Hulk lançou o último grito, que marca a longa jornada do F.C. Porto, do relvado do Estádio da Luz, molhado e escuro, à varanda de um Estádio do Dragão dedicado às insónias. Às 4 da manhã, 4 de Abril de 2011, o Incrível puxou pelas gargantas de cinco mil resistentes: «Campeões sem luz!»
O megafone passou de mãos em mãos, num quarto-de-hora interminável. Lá no alto, jogadores alinhados, eufóricos, observando a multidão ofegante, ansiosa por aquele momento. A despedida encarnada, com focos apagados e rega activa, aumentou o sentimento de júbilo.
A Baixa do Porto desistiu primeiro, esvaziou-se de sentido com a Câmara teimosamente fechada e ecos de concentração no Dragão. O F.C. Porto partiu de Lisboa à meia-noite, véspera de dia de trabalho. Os resistentes, com atestados pensados e olheiras em perspectiva, rumaram à alameda que reúne todo o fluxo azul e branco.
A madrugada foi assim:
2h30. Duzentas almas, não mais, no centro da cidade. Copos pelo chão, vestígios de festa rija, corpos rendidos ao cansaço. Entre dois berros, a doce recordação. «O Benfica tentou o mesmo no ano passado. Falhou. Nós conseguimos!»
3h00. Cinco mil na Alameda do Dragão, ao som de músicas da moda e notícias de chegada em breve. A comitiva estava cada vez mais perto. Hulk, Falcao, Guarín, Villas-Boas, Pinto da Costa, vários nomes para repetir a filhos e neto, quando aqueles adeptos recordarem o dia em que o F.C. Porto foi campeão na Luz. Passar-se-ão outros 71 anos?
3h30. O autocarro está aí. Hulk na frente, ao lado de Reinaldo Teles. O 1-2 foi dele, castigo máximo para os três pontos, os últimos de um líder invicto. Roberto ajudara Guarín no primeiro. «Roberto, Roberto, Roberto», gritaram os dragões, parecendo evocar um dos seus.
4h00. F.C. Porto no seu trono, uma varanda com vista para a alegria da massa humana, campeões saudados individualmente, com cânticos personalizados, que os próprios já sabem de cor. Pinto da Costa ouve o seu nome. Acena. Ganhou a aposta. A aposta em Villas-Boas.
4h05. O jovem treinador aparece lá no meio, entre o seu grupo. A rouquidão é mais forte que nunca. Estreou-se a vencer, no seu clube do coração. Como Robson, como Mourinho, as referências do passado.
4h06. André Villas-Boas não resiste. A despedida do Benfica serve de álibi aos excessos. «Allez, Porto, allez, nós somos a tua voz, queremos essa vitória, conquista-a por nós». Ele conquistou. E provocou. «E quem não salta é lampião, allez, allez», atirou o treinador, de fugida, levando a multidão ao rubro.

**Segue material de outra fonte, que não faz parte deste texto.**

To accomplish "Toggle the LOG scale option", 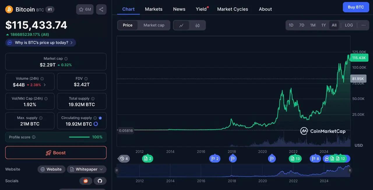I will pos(349,25).
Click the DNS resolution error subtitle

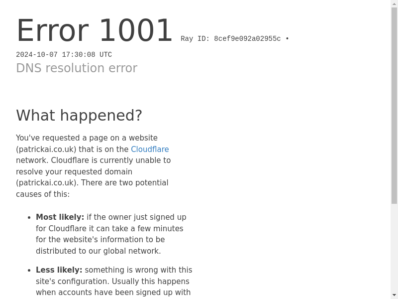(77, 68)
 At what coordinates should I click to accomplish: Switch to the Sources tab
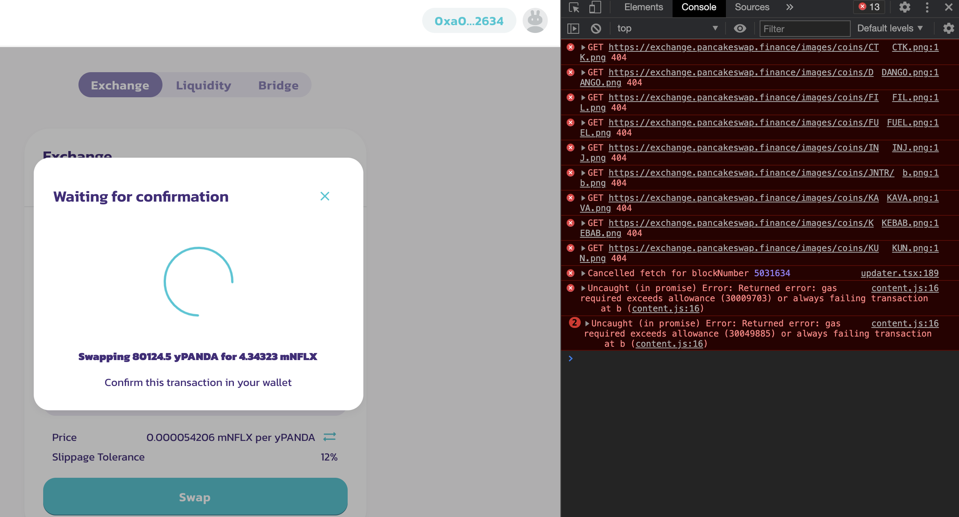click(x=751, y=7)
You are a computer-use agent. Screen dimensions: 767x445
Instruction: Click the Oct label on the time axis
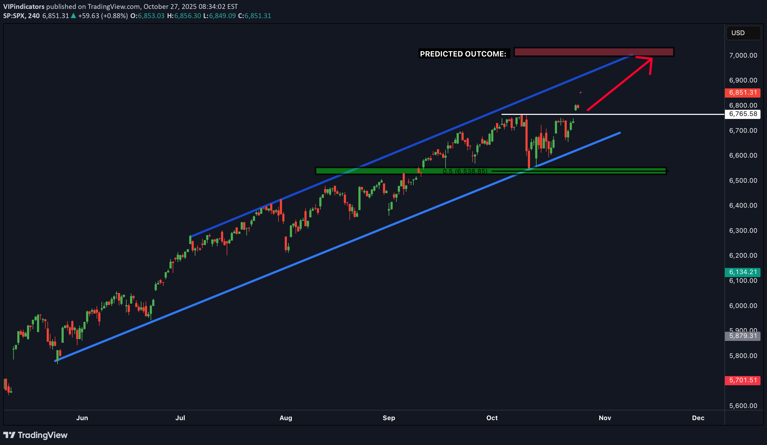coord(492,418)
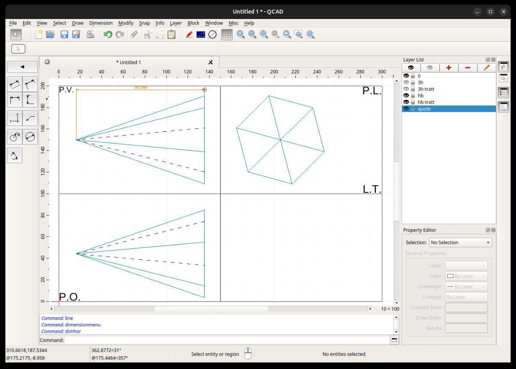516x369 pixels.
Task: Add a new layer with red plus
Action: click(448, 68)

4h10. É a vez de Hulk. Ele, que dedicara o golo a Sapunaru, os dois réus do túnel da Luz, na última visita. Primeiro, o grito da noite: «Campeões na Luz». Depois, a adaptação livre, a gargalhada em forma de cântico: «Ohhh, campeões sem luz, campeões sem luz, campeões sem luz...»
4h15. A festa foi curta. Quinta-feira já chama, a Liga Europa está aí. Para muitos dos indefectíveis, é baixa garantida, patrões irados pela ausência, um pecado admissível. Cristian Rodriguez fecha o cortejo, quando o grupo regressa ao interior do Dragão. Nos seus braços, um cartaz enorme, afiando o machado de guerra: «Assinei pelo F.C. Porto em cinco minutos».
A noite prolongou-se até ao anúncio do amanhecer. Na Invicta que não dormiu, ele será pesado mas saboroso. O F.C. Porto recuperou o ceptro nacional, foi buscá-lo à casa do histórico rival. Quem esteve lá, vai contar a história para o resto da vida.